I attach a backtest if someone want to have a look

The conventional wisdom of "sell in May and go away" is sort of premised on the fact that most companies fiscal year ends in December. Results come out in January, and the markets digest those results in February. Companies which had done well are rewarded with higher share prices while those which didn't have lower share prices. Conventional wisdom is that good stocks are often at their peak by May while poorer performing stocks are at their low. Hence, 'sell in May' assumes you had some good stocks so sell at their peak.

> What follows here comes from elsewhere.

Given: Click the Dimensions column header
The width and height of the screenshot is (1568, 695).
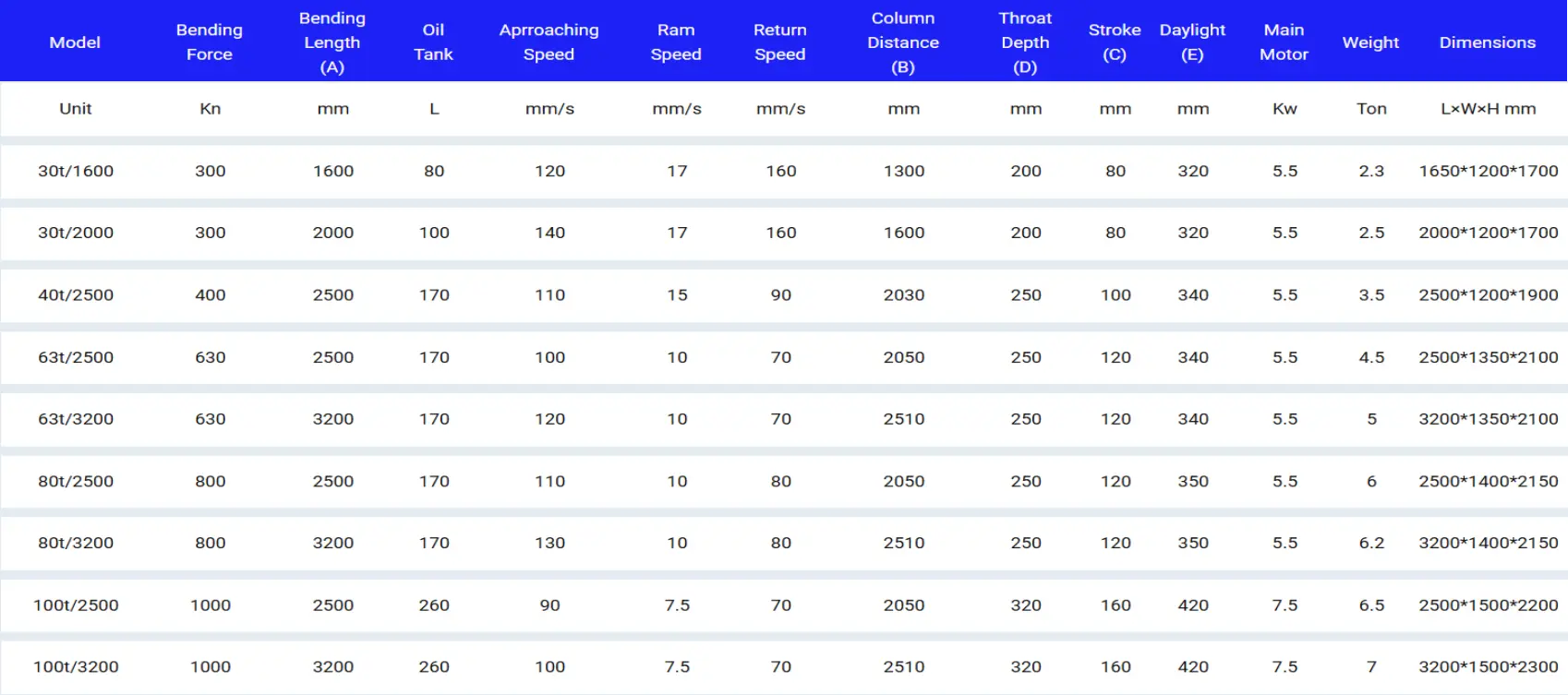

Consider what this strategy does. It buys 'good stocks' and sells 'bad stocks'. After earnings season, during the months of May through the summer, the 'good stocks' are at their highs while 'bad stocks' are at their lows. By rebalancing during these months the algo effectively buys 'high' and sells 'low'. Not the formula for a winning strategy.

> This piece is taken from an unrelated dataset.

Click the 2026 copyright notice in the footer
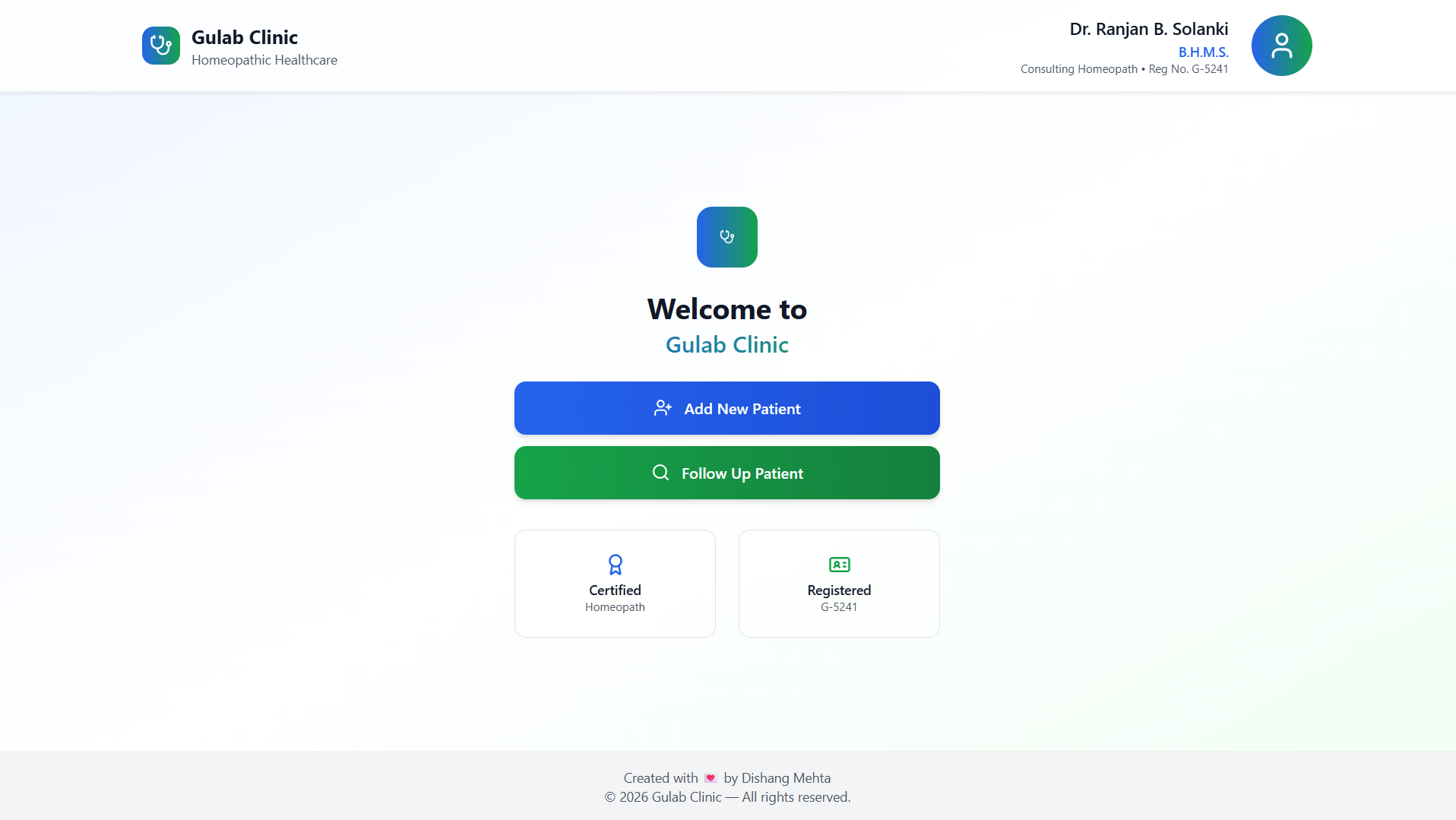click(727, 797)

However, consider moving that rebalancing forward before earnings season. The 'good stocks' haven't been run up and the 'bad stocks' haven't been dragged down. The algo, as noted, uses annual fundamental data for the most part. The picks for 'good' and 'bad' stocks therefore won't change a lot whether before or after earnings season. The algo will probably be trading about the same stocks. That hasn't changed. What has changed? The price. By trading before earnings season one has a fighting chance at buying low and selling high. That is a much better formula for a winning strategy.

All this of course are generalities and there are of course many exceptions. But stock valuations, on average, are not random with highest and lowest valuations being December through February. Check out the attached notebook showing the number companies reaching their min and max PE by month over the 10 years 2010-2019.

@Dan,

Why is there only 10 bars on the histogram?

@Vladimir Good catch regarding the number of bars. I got a lazy and used the default bars=10 for the hist method. Setting bars=12 is more appropriate. Doing that also changes the graph to not show such explicit peaks in January. It still shows definite variation but just not so pronounced. Again good catch.

Attached is an updated notebook.

@Dan,

I created "Seasonality of min and max monthly return", using your notebook.
Hope it will be useful.

Please respond to my request.